Preheat the oven to 300℉ (148℃). (Alternatively, use a slow cooker and cover the brisket ¾ of the way with broth or water.)
In a bowl, mix together brown sugar, paprika, salt, black pepper, chili powder, garlic powder, onion powder, and cayenne pepper to make the dry rub.
Pat the beef brisket dry with paper towels. Rub the dry rub all over the brisket, covering all sides. Wrap in foil and place fat side up on a baking sheet. Cook the brisket in the oven for 3 hours (or in the slow cooker for 6–8 hours). Turn off the oven and let the brisket rest for about 30 minutes before slicing.
Preheat the oven to 400°F (204°C). Line a baking sheet with parchment paper or lightly grease it.
In a large bowl, combine olive oil, garlic powder, paprika, dried oregano, dried thyme, salt, and black pepper. Toss the potato wedges in the seasoning mixture until evenly coated.

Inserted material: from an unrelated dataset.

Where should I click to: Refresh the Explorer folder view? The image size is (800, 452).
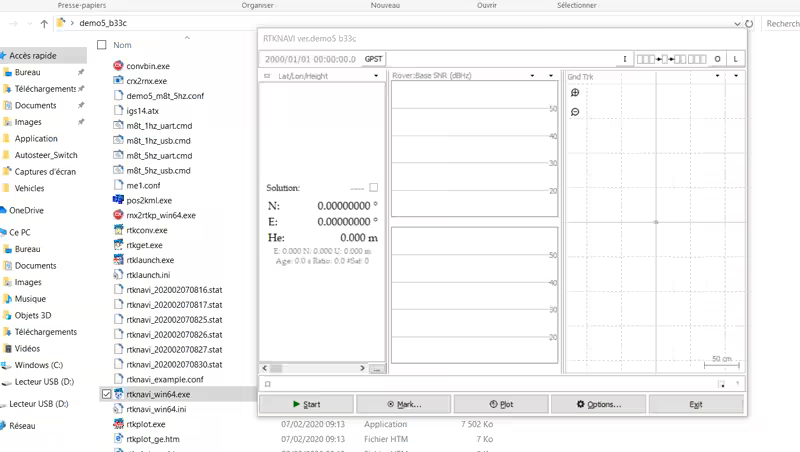(x=749, y=23)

Arrange the wedges in a single layer on the baking sheet, ensuring they arent overlapping. Bake for 25–30 minutes, flipping halfway, until golden brown and crispy on the outside and tender inside.
Steam the broccoli: Bring a pot of salted water to a boil. Add broccoli florets, reduce heat, and simmer for 5–7 minutes until bright green and tender. Drain and season with salt and pepper. Set aside.
Slice the brisket thinly against the grain.
Assemble the sandwiches: Place sliced brisket on the bottom bun and spoon barbecue sauce on top (if using). Cover with the top bun.
Serve the Texas brisket sandwiches with potato wedges, steamed broccoli, ketchup, and cold IPA beer.
Save or freeze any leftover brisket for future meals.